Question / Help - OBS doesn't capture any desktop audio, despite even reinstalling?
					

My mixer doesn't rise when I have desktop audio playing. Oddly enough, the microphone from the same headset actually works. I tried everything, reinstalling, turning monitoring on/off, changing the output to realtek instead. Didn't pick up any audio.




					obsproject.com
				






Lejten said:


> strange, but i suppose a windows update broke it.
> FIX for anyone else that gets this problem:
> turn windows sonic (7.1) on
> apply changes
> turn windows sonic (7.1) off.


----------



## Beefy1223 (Jul 4, 2020)

carlmmii said:


> Question / Help - OBS doesn't capture any desktop audio, despite even reinstalling?
> 
> 
> My mixer doesn't rise when I have desktop audio playing. Oddly enough, the microphone from the same headset actually works. I tried everything, reinstalling, turning monitoring on/off, changing the output to realtek instead. Didn't pick up any audio.
> ...




BRO, I'm in love with you. Thank god we didn't have that many good games last night in campaigns lol

FOR ANYONE VISITING THIS THREAD AFTER THIS POINT, THE ABOVE SOLUTION WORKS, JUST READ THE THREAD IN IT'S ENTIRETY.

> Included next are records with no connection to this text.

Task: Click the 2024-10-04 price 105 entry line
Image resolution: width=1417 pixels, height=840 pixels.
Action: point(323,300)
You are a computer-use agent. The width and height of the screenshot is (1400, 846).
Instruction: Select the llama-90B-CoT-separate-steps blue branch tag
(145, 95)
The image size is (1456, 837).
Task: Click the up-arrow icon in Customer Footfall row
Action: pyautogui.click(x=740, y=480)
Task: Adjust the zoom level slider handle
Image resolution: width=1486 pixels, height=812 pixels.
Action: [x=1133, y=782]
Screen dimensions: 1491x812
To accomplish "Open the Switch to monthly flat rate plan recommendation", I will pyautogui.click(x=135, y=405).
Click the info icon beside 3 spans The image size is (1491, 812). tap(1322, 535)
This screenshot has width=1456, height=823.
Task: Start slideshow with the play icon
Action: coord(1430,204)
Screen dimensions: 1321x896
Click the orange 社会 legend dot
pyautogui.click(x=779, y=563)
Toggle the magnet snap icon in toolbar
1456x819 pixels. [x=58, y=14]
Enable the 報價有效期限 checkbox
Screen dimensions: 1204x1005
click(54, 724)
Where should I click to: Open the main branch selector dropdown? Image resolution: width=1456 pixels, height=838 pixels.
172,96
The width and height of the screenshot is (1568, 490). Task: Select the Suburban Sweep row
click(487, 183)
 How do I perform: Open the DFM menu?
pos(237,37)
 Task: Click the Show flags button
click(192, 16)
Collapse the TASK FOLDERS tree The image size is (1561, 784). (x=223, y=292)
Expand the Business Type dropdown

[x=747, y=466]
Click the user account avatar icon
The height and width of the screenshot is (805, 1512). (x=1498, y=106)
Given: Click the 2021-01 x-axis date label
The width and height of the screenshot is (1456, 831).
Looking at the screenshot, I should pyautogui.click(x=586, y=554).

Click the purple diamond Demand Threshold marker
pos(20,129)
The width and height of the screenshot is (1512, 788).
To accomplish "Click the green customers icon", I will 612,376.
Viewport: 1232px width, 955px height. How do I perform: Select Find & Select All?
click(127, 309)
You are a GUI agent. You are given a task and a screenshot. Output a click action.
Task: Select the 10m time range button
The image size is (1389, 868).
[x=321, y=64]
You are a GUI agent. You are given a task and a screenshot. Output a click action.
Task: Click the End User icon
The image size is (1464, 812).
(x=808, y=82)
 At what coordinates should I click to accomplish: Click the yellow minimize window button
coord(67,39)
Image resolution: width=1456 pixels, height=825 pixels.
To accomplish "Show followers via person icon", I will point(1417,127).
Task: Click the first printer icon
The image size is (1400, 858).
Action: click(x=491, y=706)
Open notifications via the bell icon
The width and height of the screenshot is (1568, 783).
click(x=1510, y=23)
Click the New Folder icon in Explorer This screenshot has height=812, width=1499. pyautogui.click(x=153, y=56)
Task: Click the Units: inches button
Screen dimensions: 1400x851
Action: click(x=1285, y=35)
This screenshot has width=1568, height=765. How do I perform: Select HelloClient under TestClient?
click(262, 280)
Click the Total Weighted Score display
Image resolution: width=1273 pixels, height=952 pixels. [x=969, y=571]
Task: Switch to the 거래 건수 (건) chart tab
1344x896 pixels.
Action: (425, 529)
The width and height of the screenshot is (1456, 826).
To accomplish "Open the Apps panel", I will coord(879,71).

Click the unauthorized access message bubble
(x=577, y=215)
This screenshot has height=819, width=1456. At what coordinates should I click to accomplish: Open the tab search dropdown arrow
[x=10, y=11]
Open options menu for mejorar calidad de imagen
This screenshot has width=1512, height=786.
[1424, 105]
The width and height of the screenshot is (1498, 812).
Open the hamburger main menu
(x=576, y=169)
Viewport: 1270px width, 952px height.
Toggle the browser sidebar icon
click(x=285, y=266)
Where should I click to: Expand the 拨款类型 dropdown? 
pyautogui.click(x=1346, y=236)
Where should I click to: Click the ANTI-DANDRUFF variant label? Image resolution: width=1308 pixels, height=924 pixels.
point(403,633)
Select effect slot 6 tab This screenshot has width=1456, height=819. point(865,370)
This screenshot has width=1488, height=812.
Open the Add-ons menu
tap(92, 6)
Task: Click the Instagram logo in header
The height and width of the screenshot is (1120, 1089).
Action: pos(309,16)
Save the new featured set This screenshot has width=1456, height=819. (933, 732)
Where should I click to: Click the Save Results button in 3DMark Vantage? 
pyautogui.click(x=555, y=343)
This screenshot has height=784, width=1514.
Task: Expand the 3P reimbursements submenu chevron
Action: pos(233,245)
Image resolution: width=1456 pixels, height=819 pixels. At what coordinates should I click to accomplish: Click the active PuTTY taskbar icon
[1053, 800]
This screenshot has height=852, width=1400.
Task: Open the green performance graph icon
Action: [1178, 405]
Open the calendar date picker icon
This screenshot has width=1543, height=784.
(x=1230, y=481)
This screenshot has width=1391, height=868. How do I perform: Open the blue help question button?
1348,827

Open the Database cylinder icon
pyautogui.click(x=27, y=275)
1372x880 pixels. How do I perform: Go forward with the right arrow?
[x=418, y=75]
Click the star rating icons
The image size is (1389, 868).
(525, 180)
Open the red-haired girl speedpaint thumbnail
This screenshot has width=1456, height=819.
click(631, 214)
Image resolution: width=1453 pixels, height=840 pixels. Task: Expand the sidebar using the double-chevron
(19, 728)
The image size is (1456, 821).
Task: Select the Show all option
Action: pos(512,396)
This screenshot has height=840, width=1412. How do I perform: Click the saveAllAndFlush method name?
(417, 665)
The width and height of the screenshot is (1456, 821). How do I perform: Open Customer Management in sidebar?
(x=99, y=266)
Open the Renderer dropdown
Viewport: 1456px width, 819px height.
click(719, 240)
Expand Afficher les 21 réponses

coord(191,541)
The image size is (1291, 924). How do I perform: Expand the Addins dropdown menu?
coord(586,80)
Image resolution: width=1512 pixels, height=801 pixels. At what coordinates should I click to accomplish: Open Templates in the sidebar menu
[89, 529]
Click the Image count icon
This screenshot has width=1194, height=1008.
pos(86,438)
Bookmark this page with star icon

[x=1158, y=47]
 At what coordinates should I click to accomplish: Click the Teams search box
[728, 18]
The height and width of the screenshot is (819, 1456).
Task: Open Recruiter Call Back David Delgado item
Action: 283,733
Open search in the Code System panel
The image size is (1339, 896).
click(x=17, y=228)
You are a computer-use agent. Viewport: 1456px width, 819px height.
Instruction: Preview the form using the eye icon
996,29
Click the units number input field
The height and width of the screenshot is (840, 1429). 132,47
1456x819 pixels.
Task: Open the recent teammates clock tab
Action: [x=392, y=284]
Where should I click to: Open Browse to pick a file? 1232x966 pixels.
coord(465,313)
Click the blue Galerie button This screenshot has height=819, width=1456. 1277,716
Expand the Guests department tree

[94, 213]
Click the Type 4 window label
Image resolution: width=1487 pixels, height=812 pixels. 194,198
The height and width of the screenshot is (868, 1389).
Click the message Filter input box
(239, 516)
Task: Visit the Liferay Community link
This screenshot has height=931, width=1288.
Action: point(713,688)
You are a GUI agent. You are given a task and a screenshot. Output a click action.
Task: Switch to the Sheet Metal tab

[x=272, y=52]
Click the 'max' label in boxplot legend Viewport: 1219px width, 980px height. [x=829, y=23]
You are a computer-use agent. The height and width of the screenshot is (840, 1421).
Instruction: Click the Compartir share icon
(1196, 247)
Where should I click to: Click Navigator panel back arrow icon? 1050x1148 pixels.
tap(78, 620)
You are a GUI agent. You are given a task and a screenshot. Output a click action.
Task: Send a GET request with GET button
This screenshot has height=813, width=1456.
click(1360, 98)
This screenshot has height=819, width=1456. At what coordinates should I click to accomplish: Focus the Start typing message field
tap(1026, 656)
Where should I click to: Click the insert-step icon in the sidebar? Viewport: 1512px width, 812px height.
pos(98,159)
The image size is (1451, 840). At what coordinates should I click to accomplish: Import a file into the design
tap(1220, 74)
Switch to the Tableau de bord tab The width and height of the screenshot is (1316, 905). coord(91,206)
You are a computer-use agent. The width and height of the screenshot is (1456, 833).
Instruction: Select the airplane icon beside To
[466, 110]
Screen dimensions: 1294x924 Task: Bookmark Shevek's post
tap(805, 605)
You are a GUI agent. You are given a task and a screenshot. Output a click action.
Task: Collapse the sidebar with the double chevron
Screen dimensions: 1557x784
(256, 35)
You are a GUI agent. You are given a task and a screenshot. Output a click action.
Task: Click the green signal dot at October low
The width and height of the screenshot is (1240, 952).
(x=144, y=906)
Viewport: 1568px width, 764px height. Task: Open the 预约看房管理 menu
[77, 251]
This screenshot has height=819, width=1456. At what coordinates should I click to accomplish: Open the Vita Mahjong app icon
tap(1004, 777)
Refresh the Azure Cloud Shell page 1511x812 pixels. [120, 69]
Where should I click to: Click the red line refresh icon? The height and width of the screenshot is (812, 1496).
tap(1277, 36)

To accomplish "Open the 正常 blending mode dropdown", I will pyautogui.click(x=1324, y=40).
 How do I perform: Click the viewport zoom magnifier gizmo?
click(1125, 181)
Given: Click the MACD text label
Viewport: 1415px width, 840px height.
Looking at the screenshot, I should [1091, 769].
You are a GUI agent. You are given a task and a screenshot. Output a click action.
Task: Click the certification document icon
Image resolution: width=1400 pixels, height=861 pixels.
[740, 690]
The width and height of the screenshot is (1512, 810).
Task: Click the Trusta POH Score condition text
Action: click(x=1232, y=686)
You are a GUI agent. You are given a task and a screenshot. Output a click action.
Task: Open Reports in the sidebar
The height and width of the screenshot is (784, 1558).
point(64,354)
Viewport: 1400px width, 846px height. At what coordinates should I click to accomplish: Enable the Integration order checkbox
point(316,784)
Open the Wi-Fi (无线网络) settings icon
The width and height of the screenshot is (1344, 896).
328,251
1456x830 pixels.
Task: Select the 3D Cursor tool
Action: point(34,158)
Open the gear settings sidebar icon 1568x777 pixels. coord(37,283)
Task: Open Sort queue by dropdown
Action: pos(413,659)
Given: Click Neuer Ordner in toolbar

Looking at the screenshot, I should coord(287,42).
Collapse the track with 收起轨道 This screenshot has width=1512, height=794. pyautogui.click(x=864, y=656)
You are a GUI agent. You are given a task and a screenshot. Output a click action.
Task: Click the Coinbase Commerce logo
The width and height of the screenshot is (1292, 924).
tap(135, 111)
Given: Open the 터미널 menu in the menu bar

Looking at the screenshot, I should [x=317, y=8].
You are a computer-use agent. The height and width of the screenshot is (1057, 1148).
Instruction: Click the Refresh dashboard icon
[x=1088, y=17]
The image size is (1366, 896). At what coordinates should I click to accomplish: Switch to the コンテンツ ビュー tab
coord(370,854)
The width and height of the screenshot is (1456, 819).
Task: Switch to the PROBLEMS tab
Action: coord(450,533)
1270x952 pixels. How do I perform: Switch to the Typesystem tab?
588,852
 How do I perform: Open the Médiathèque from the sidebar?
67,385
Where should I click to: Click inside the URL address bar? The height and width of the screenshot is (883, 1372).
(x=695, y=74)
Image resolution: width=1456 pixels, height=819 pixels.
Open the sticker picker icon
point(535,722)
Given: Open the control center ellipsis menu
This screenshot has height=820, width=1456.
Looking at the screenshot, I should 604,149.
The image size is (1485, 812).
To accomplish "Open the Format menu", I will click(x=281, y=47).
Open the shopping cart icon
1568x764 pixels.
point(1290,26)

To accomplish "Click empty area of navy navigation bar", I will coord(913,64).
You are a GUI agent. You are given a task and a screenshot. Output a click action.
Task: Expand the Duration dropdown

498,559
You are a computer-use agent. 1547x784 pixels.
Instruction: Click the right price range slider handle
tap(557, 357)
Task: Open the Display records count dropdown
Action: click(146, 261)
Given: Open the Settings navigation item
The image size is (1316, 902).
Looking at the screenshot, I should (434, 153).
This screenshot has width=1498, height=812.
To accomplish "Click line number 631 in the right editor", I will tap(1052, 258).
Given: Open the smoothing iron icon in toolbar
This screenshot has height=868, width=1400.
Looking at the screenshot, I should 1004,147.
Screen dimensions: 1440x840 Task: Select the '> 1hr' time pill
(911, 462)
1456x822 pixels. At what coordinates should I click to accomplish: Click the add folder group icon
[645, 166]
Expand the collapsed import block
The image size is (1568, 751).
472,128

Mainly the stuff about the 7/1 settings in your headset options once you pull up Audio Device settings.

On, apply, off, apply. Give it 3 seconds and you will see audio in OBS.


----------



## SupuhSel (Feb 2, 2021)

THANK YOU!!! I have been struggling for the past week to fix this. I had downloaded the Voicemod from stream deck and that's when it all went down hill. All the other forums I came across didn't work and I am glad that this was not only recent but also helped my problem! I ended up deleting voicemod haha.


----------



## lordopiewan (Feb 7, 2021)

Is there a solution like this for MacOS Big Sur? Cant listen to preview of OBS audio on headset or internal speakers


----------



## theoddpaw (Jan 7, 2023)

carlmmii said:


> Question / Help - OBS doesn't capture any desktop audio, despite even reinstalling?
> 
> 
> My mixer doesn't rise when I have desktop audio playing. Oddly enough, the microphone from the same headset actually works. I tried everything, reinstalling, turning monitoring on/off, changing the output to realtek instead. Didn't pick up any audio.
> ...


UR A LIFESAVER EVEN 2 YEARS LATER THIS STILL FIXES TH ISSUE. no other tutorial was helping


----------